Anlayacağınız, özellikle İstanbul’da tuhaf bir müzik piyasası var. Kısa ömürlü dönemler gelir ve gider, gruplar kurulur ve dağılır, bir arada kalıp müzik yaparak para kazanmak isteyenler piyasaya göre müzik yapar, istediği müziği yapan para kazanamaz… “Belirli bir müzik temeli yok Türkiye’de. Neyin ne olduğu çok bilinmiyor. Müzik sürekli bir devinim içinde ve buraya ne gelirse onu sevebiliyor insanlar. Hiçbir müzik tam olarak sindirilmiyor burada. Türkiye’de Serdar Ortaç gibi isimlerin sound’u bile değişebiliyor.

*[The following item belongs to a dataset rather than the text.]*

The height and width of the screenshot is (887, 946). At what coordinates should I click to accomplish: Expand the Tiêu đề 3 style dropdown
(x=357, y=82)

Bir bakmışsınız müziğin altyapısı Aphex Twin gibi, Autechre gibi olmuş. Bu sesleri nereden edindiklerini bile bilmiyorlar çoğu zaman”. Biz İstanbul sakinlerinin müzik akımlarını tüketici bir yanımız var; Tolga ve Orkun’un da dediği gibi beğeniyoruz, bir süre takılıyoruz, sıkılıyoruz, bir kenara atıyoruz.

Müzik piyasası zorlu, kendi istediğin müziği yapmaya çalışmak, yılmamak… Benim asıl merak ettiğim Rashit’in Rashit olmakla karınlarının doyup doymadığı: “Az çok doyuyor artık. İyi bağlantılar kurup, konserler organize ederseniz para kazanabilirsiniz”. Peki gelişmekte olan(!) Türkiye müzik piyasasının yeni gereklerine adapte olmaya başladılar mı acep? Örneğin bir edisyon şirketiyle anlaşmış ya da menajer tutmuşlar mı kendilerine: “Edisyon şirketiyle çalışanlar kervanına katılsak mı katılmasak mı emin olamıyoruz. Çok oturmuş görünmüyor henüz bu durum bize göre. Biz şu ana kadar bir menajer bile istemedik. Menajerlerin grupları sömürdüklerine ve tüm işlerimizi kendimizin daha iyi yapabileceğini düşünüyoruz. Bu sebeple edisyon şirketi için de oturup düşünmemiz lazım. İşlerin senin kontrolünden çıkması kadar kötü bir şey olamaz, bu durum bizi çok korkutuyor”. Kendi ayakları üzerinde durmayı ilke edinmiş bir grup için yerinde bir karar bu. “Zaten Türkiye’de müzisyenlerin hakları gibi kurallar işleseydi herşey daha farklı olurdu. Biz hesapladık, televizyonlarda ve radyolarda çalınan parçalarımızdan telif alsaydık kişi başı en az bir buçuk milyar almamız gerekiyordu ama geçenlerde bize 900 bin TL gibi absürt bir telif verildi”.

Sanırım bu yüzden göt göbek sallamak istemeyen müzisyenlerin tatmin olması için yapabilecekleri en iyi şey yurt dışına açılmak. “Yurt dışında daha önce yaptığımız yazışmalar, anlaşmalar vardı. Aynı şirketlerle olan anlaşmalarımız halen sürüyor. Biz de yeni kayıtlarımız oldukça onlara gönderiyoruz. Alternative Tentacles ile bir anlaşmamız da olabilir. Kısacası artık yurt dışına gitmemiz lazım. Bunun gerçekleşeceğine de inanıyoruz. Mesela Manchester’da Holidays in the Sun isimli önemli bir festival gerçekleşiyor, önümüzdeki sene orada çalacağız. Bu festival bizim için çok önemli bir sapak”. Rashit’in yeni albümü Kasım ayında piyasada olacak. Bu röportajın son sorusu ise en sevdikleri robotun hangisi olduğu? Orkun: “Robots and Spaceships isimli çok favori bir kitabım var. Ama en sevdiğim robot Star Wars’dan C-3PO”.